Experten erwarten bei VW mildere Sparmaßnahmen
Im Streit um neue Einsparungen bei Volkswagen gehen Fachleute davon aus, dass die Einschnitte am Ende wohl weniger drastisch ausfallen als zuletzt in Medienberichten dargestellt. Der Autoexperte Ferdinand Dudenhöffer sagte der Deutschen Presse-Agentur, er rechne nicht mit Werksschließungen – höchstens noch mit dem Audi-Standort Neckarsulm. Aus seiner Sicht müsse Volkswagen nun vernünftige Verhandlungen mit der IG Metall führen. Dafür sei ein Vermittler sinnvoll, etwa Niedersachsens SPD-Ministerpräsident Olaf Lies.
Zuletzt war berichtet worden, dass bis 2034 bis zu vier Standorte betroffen sein könnten: Hannover, Emden, Zwickau und Neckarsulm. Zudem stand die Zahl von bis zu 120.000 wegfallenden Arbeitsplätzen weltweit im Raum. Das läge deutlich über den bereits bekannten Plänen, bis 2030 rund 50.000 Stellen in Deutschland abzubauen.
Weniger zusätzliche Stellenstreichungen erwartet
Auch Frank Schwope von der Fachhochschule des Mittelstands in Berlin hält einen so massiven zusätzlichen Jobabbau für eher unwahrscheinlich. Er rechnet damit, dass sich die Gesprächspartner am Ende auf eine niedrigere Zahl verständigen.
Nach seiner Einschätzung könnte es weltweit eher um 30.000 bis 40.000 zusätzliche Stellen gehen. Außerdem könnten Maßnahmen wie eine Vier-Tage-Woche den Druck mindern. Ein solches Modell hatte VW schon Anfang der 1990er-Jahre genutzt, um größere Entlassungen zu verhindern.

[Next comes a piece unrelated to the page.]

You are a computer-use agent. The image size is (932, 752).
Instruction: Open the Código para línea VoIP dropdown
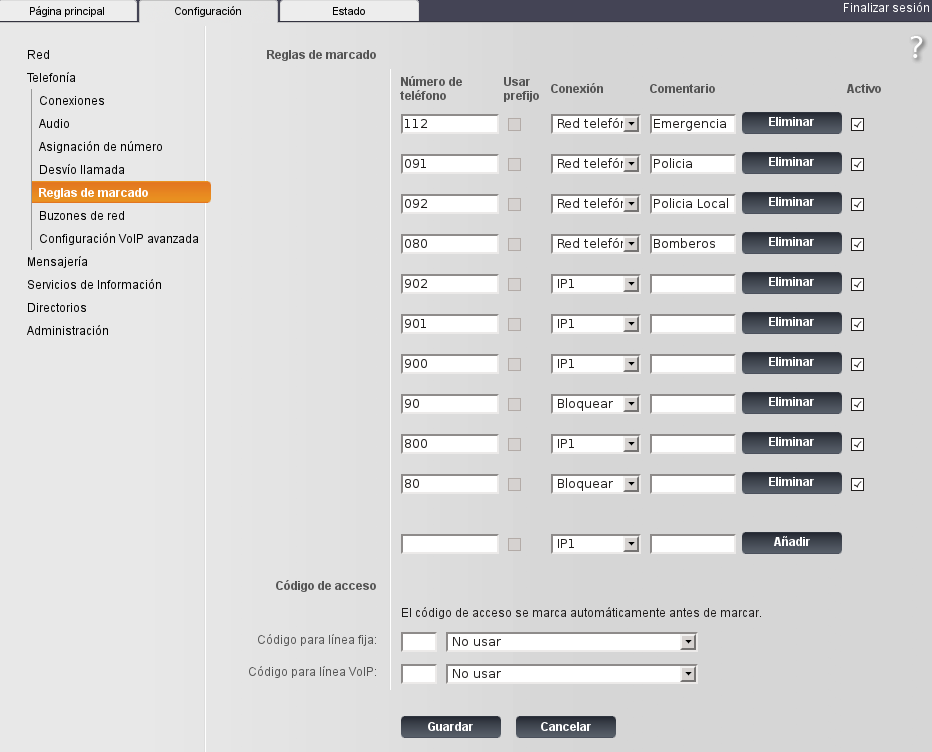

Sorge vor Folgen für die gesamte Wirtschaft
Stefan Bratzel vom Center of Automotive Management warnt allerdings davor, die möglichen Auswirkungen zu unterschätzen. Wenn Volkswagen in Schwierigkeiten gerate, könne das große Teile der Wirtschaft mitreißen. Vor allem bei Werksschließungen drohten Kettenreaktionen, die weit über den Konzern hinausgingen.
Bratzel verwies dabei auf das Risiko einer sogenannten "Detroitisierung" – in Anlehnung an die schwer angeschlagene US-Autostadt Detroit. Sollte VW weitere 50.000 Stellen abbauen, könnten nach seiner Einschätzung bei Zulieferern, Logistikfirmen und anderen Dienstleistern drei- bis fünfmal so viele Jobs betroffen sein.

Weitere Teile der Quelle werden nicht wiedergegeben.